You see, I've moved temporarily to the mountain town of Truckee, CA, up in the mountains near Lake Tahoe - far from the coast, and far from my small local grocery store where I supposed they have become used to more of us bringing in our own tote bags. It seems the plastic bag bans and BYO awareness that we see popping up predominantly around coastal U.S. cities have not made their way inland yet. The comments I've gotten from the grocery store checkout clerks here regarding my totes include:
"Look out, we've got a rebel!"
"Oh my, are we saving the planet today?"
"Boy, you must need that 5 cent discount pretty bad."

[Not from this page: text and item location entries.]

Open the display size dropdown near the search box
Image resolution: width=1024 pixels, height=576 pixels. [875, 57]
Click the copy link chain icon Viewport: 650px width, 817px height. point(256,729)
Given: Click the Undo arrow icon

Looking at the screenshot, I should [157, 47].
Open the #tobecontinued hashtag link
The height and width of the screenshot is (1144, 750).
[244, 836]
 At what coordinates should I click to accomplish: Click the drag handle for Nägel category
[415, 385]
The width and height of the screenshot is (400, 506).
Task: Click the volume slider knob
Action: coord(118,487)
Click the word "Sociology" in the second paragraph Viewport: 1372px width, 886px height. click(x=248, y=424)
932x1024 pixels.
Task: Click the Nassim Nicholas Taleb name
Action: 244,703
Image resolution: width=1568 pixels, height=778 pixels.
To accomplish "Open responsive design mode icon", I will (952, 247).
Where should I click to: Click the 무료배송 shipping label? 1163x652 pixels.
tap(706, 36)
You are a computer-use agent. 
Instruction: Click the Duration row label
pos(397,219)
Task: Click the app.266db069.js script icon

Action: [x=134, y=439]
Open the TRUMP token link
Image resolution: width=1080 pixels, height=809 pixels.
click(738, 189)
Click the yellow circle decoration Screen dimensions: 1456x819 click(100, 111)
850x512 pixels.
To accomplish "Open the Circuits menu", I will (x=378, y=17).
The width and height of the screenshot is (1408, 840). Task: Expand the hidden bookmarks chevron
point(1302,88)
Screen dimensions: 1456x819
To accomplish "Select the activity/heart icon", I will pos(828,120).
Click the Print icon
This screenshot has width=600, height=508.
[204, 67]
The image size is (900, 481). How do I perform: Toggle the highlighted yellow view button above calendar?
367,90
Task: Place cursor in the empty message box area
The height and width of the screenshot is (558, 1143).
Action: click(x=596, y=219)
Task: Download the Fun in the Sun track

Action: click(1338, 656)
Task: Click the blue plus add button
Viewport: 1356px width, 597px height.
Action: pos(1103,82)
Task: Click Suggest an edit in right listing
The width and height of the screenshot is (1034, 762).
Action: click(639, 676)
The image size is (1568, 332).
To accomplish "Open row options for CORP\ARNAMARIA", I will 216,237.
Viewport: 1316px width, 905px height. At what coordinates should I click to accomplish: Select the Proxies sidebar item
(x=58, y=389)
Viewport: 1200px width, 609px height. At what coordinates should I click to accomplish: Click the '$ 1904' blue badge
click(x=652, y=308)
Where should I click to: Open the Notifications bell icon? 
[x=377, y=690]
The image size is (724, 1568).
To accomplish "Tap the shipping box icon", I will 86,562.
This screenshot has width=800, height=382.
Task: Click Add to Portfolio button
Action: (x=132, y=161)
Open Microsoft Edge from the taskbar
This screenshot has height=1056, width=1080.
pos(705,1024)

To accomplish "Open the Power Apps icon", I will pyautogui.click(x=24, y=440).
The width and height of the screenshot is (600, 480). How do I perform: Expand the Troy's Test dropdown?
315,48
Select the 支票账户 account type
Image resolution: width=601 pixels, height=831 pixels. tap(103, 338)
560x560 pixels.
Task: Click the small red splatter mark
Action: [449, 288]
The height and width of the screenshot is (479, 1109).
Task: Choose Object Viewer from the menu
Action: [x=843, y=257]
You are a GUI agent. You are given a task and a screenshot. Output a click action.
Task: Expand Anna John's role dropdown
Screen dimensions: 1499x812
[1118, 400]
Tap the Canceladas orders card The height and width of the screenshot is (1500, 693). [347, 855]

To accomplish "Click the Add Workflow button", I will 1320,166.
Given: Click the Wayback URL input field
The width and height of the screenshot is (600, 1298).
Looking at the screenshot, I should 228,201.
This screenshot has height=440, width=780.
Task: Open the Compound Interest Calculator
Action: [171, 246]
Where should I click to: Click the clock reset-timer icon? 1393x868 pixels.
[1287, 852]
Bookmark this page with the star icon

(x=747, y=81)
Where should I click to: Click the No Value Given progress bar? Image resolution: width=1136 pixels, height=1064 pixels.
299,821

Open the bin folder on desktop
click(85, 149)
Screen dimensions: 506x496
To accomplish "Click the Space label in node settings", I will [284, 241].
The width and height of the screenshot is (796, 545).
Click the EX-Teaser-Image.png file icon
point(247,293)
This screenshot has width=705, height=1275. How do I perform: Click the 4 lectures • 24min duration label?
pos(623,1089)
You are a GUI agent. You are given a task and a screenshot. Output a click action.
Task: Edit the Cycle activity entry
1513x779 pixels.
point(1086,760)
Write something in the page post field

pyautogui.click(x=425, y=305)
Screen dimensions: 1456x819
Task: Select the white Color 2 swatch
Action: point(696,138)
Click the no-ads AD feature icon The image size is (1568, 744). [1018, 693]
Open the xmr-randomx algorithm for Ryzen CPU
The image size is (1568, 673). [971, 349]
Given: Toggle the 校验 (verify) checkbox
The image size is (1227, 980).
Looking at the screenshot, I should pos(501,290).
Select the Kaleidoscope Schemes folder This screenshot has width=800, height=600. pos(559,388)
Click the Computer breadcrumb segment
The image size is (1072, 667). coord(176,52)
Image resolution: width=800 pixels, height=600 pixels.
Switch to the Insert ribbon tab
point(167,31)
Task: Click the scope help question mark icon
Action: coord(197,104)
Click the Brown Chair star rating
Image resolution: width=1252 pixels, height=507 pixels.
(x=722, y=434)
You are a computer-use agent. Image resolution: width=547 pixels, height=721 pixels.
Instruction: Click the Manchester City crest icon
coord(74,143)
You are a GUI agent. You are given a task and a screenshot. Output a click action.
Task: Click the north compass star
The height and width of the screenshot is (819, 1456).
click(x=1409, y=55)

Hence the little anxiety meter, it would just be a blip I know, but it would probably register as I brace for the comments and conceive my response. The corresponding responses so far, always with a bright smile:
"Hopefully not for long! "
"Yep! Just doing my part, love the planet what can I say!"
"Not really! :)"

Then, molasses me sets in, one of my favorite modes. I slowly walk away, and slowly make my way down the store, and slowly walk down the parking lot. I hope somebody notices. In this situation, all I can do is model, is hope the food-full canvas totes over the shoulders catches the attention of a passerby and inspires them to do the same next time. I don't want to be a rebel. I don't want to need to save the planet. And I certainly don't want to be desperate for 5 cents. But, at the risk of sounding like a Clockwork Orange nutjob, I do want to contribute to behavior modification. Tiny little steps. Metamorphosis.